━━━ ESTRATTO DELLA FONTE ━━━
Queste sono le lunghe distanze, offrono poco allo spettatore ma molto all'atleta, e probabilmente questo è il vero successo di questa disciplina.

Si lascia la bici e si corre, i muscoli un po duri, spesso dolenti, ma si spinge, e si continua, pian piano il traguardo si avvicina. All'arrivo poi, è un ritrovarsi fra compagni ed avversari di gara. Pochi sono gli sport dove il sentimento di fratellanza accomuna gli atleti come il triathlon. E per me che racconto le gare questa rimane ancora la sensazione più bella.

Ma veniamo all'evento agonistico.

Partenza con qualche minuto di ritardo rispetto all'orario previsto, ma ampiamente giustificato dal cambiamento del percorso natatorio. Dal mare aperto, si è ritenuto opportuno far nuotare gli atleti nel canale suddividendoli in cinque batterie. Una scelta sicuramente più spettacolare, anche se il mare mantiene il suo fascino. Le onde montavano e sia pur non essendo proibitivo il mare nei minuti precedenti la partenza, il rischio che il moto ondoso salisse durante la gara ha spinto l'organizzazione alla modifica. Sarà per il prossimo anno.
━━━
ESERCIZIO A
Per favore, copia senza modifiche dal testo sul triathlon il passo che si apre con le parole "Queste sono le" e si chiude con "veniamo all'evento agonistico.".
ESERCIZIO B
Riprendi il testo sul triathlon e proseguilo subito dopo la sua ultima frase.
━━━ ESTRATTI DEI DATI ━━━
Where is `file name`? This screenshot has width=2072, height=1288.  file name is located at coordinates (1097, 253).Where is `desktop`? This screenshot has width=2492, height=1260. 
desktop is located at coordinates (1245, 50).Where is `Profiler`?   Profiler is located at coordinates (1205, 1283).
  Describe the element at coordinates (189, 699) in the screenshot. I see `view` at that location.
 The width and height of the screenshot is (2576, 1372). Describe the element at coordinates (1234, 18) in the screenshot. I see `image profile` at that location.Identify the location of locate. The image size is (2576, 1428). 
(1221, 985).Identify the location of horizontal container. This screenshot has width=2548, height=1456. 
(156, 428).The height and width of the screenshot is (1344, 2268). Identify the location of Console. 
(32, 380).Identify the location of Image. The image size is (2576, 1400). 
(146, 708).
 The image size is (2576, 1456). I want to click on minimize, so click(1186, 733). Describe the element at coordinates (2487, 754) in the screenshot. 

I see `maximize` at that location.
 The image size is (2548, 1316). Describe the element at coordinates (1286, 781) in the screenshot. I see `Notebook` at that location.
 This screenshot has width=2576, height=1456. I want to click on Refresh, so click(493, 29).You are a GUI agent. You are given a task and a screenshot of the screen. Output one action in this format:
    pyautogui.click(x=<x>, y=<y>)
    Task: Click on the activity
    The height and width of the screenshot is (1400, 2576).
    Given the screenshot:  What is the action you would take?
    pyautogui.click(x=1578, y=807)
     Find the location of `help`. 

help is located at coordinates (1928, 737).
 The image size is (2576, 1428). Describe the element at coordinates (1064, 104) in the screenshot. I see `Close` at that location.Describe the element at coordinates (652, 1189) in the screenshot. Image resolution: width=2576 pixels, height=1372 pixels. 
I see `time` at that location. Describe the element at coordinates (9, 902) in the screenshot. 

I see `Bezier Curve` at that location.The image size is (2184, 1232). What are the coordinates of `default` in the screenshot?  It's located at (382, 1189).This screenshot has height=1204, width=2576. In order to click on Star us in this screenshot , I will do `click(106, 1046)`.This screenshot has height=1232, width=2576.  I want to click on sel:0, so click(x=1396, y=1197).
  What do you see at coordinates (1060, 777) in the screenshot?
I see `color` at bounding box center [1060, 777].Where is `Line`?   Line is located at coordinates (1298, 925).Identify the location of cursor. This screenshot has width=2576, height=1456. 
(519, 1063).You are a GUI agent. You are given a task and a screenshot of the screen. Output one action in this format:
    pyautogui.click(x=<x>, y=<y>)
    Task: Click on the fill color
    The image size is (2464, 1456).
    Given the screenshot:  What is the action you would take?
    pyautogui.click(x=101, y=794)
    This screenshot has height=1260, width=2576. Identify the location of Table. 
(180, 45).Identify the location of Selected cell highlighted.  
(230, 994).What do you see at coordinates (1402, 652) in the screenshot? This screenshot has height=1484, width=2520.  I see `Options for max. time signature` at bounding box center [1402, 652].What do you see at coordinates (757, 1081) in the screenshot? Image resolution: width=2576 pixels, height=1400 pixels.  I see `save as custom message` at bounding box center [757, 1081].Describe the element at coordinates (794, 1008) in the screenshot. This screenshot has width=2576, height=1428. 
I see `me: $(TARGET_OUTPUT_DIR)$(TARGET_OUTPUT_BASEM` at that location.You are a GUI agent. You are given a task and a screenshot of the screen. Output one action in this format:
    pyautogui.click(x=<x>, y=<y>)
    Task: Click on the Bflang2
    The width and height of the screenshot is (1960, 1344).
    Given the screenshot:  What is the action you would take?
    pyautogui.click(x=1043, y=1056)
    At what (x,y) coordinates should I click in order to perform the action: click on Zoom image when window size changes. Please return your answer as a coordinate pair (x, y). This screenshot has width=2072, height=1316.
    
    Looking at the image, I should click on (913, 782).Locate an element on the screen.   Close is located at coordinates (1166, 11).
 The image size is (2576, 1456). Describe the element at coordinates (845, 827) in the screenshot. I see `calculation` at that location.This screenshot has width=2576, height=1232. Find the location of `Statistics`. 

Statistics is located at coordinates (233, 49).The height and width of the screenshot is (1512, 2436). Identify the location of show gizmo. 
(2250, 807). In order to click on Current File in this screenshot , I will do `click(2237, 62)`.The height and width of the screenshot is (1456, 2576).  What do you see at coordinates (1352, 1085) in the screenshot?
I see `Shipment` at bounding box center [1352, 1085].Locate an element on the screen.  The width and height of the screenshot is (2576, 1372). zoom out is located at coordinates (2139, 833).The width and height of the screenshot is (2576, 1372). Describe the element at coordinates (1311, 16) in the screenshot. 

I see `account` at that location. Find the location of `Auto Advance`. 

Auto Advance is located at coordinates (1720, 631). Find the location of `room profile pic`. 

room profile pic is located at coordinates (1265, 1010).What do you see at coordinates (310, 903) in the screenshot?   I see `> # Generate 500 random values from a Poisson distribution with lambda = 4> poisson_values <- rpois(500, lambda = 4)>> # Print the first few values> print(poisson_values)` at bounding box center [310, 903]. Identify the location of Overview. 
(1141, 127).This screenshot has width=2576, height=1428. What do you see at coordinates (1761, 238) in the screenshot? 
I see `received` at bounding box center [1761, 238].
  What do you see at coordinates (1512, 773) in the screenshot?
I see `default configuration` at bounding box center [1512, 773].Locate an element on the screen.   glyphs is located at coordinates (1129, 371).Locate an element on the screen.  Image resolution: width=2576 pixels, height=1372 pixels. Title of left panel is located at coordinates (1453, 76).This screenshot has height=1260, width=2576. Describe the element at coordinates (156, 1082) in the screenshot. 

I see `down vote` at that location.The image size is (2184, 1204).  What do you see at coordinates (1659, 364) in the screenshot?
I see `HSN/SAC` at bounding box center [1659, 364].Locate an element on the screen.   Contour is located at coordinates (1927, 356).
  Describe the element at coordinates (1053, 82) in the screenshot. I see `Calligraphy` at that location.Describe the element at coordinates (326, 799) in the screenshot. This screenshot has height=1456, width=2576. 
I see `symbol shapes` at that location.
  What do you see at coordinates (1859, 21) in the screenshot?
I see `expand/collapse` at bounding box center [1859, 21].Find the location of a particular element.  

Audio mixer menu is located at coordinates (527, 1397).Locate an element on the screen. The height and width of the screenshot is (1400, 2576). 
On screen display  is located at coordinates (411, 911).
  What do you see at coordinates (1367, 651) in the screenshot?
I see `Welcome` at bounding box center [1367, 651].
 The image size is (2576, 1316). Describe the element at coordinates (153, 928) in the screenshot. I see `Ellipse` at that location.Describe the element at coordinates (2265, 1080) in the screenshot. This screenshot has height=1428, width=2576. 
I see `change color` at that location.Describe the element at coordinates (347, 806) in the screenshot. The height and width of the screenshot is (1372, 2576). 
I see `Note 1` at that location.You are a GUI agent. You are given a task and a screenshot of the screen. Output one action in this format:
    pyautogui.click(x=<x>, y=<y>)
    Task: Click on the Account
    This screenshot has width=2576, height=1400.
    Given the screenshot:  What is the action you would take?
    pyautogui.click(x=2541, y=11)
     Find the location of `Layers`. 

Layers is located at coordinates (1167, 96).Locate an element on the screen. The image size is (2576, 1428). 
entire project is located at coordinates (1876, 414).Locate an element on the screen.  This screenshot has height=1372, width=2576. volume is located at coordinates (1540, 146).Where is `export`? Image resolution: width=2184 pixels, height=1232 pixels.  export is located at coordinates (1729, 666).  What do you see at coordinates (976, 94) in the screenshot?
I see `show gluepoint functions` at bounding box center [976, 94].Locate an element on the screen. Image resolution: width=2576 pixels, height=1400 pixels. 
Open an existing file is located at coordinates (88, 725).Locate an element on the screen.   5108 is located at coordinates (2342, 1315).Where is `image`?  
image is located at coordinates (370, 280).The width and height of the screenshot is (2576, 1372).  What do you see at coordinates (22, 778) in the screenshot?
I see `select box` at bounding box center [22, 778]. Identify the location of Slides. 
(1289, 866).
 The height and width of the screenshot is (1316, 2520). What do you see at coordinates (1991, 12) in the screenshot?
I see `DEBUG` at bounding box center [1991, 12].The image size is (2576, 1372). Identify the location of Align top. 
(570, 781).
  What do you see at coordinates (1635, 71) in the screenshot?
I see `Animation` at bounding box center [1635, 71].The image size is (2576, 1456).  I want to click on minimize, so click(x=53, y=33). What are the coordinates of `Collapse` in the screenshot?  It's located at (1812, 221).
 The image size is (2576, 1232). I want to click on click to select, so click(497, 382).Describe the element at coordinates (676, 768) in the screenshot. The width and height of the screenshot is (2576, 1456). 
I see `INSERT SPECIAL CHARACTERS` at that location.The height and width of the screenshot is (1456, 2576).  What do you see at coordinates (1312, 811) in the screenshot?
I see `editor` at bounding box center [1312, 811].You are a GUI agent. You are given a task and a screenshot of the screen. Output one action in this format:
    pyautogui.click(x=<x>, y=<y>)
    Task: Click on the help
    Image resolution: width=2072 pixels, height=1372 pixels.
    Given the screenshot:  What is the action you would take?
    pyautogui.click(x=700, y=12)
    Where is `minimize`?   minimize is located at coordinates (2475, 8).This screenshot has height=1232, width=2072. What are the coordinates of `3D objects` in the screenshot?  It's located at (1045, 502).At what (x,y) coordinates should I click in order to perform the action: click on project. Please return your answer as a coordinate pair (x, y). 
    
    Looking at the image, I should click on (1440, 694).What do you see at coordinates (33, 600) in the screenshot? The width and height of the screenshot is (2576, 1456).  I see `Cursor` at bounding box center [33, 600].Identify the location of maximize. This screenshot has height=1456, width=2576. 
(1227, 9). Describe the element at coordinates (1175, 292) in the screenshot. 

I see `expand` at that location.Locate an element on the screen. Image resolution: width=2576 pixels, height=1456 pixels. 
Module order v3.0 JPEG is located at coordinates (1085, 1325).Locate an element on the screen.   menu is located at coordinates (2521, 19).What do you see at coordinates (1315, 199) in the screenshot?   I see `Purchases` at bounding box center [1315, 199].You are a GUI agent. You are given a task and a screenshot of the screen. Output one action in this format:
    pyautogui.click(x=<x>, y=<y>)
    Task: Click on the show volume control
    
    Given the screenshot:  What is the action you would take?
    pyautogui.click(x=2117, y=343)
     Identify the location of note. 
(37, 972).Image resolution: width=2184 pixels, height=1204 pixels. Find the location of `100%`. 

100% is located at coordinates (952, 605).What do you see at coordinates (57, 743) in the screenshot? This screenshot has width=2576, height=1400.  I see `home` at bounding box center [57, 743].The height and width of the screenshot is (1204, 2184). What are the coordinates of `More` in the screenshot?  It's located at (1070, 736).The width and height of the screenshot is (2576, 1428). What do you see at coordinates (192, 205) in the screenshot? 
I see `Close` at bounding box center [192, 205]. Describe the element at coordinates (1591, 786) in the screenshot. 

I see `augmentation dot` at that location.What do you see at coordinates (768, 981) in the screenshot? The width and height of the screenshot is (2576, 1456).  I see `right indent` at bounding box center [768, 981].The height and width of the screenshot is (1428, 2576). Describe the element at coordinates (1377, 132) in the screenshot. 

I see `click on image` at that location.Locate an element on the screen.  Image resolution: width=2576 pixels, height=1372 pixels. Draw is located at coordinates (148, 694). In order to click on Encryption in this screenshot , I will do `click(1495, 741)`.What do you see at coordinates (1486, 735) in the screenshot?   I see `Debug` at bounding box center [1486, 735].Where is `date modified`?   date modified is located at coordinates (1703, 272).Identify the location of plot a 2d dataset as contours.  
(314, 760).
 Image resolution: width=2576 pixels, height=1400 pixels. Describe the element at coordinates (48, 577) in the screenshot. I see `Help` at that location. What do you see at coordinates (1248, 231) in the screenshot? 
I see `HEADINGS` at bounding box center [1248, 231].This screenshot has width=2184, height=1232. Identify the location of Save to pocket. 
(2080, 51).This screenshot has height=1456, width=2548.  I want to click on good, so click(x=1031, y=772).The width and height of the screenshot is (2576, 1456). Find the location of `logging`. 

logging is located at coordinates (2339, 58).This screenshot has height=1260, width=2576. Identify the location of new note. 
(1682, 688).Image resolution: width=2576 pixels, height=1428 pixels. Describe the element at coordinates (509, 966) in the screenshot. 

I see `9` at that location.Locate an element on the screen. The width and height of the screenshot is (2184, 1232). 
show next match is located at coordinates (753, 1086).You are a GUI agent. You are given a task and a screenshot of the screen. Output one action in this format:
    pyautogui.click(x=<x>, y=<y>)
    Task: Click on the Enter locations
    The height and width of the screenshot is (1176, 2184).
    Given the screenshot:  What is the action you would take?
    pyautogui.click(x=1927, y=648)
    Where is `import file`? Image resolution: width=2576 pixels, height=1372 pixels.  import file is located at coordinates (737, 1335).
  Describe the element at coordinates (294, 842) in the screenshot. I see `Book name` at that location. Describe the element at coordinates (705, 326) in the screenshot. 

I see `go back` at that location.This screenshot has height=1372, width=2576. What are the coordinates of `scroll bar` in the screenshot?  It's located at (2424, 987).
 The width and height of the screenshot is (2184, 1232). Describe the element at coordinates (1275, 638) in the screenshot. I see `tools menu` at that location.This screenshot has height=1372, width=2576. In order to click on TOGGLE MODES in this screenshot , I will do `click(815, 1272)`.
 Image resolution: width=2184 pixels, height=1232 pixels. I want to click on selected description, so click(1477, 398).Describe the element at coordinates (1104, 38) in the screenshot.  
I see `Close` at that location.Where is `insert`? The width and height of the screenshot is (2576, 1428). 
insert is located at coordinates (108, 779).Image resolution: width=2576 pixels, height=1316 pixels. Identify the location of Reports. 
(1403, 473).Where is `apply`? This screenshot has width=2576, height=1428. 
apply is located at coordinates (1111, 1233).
━━━
RISPOSTA A
Queste sono le lunghe distanze, offrono poco allo spettatore ma molto all'atleta, e probabilmente questo è il vero successo di questa disciplina.

Si lascia la bici e si corre, i muscoli un po duri, spesso dolenti, ma si spinge, e si continua, pian piano il traguardo si avvicina. All'arrivo poi, è un ritrovarsi fra compagni ed avversari di gara. Pochi sono gli sport dove il sentimento di fratellanza accomuna gli atleti come il triathlon. E per me che racconto le gare questa rimane ancora la sensazione più bella.

Ma veniamo all'evento agonistico.

RISPOSTA B
Quindi un giro e mezzo del canale, per poi imboccare l'uscita del canale e puntare verso la riva. Qualche problema per la risacca, ma poi via di corsa sulla spiaggia verso la zona cambio.

Primo in zona cambio entra Andrea Morelli fra gli uomini, Michela Menegon prima fra le donne con il secondo posto assoluto. Molto buona la frazione di Michele Insalata, settima posizione, il che lasciava presagire la possibilità di una posizione da podio.

Ma come quasi sempre accade in questo tipo di gare, è la frazione ciclistica che rimescola il tutto. Morelli scivola progressivamente indietro, mentre risalgono posizioni i veri aspiranti alla vittoria finale, quelli che per intenderci in bici vanno forte, che nel nostro caso si chiamano Massimiliano Sansone e Maurzio Carta. Quest'ultimo ex ciclista professionista, ora in forze alla TD Rimini, con 2h 19' segna il miglior tempo assoluto ed entra primo in zc, inseguito dal compagno di squadra Sansone distaccato di quasi tre minuti, mentre in terza posizione segue Gazzari dello stesso team. Insalata segna il decimo tempo di frazione, guadagna una posizione, ma è ormai fuori dai giochi.

Fra le donne la veterana e favorita d'obbligo Edith Niederfinger non ha problemi ed esce in T2 con quasi nove minuti di vantaggio sulla Menegon.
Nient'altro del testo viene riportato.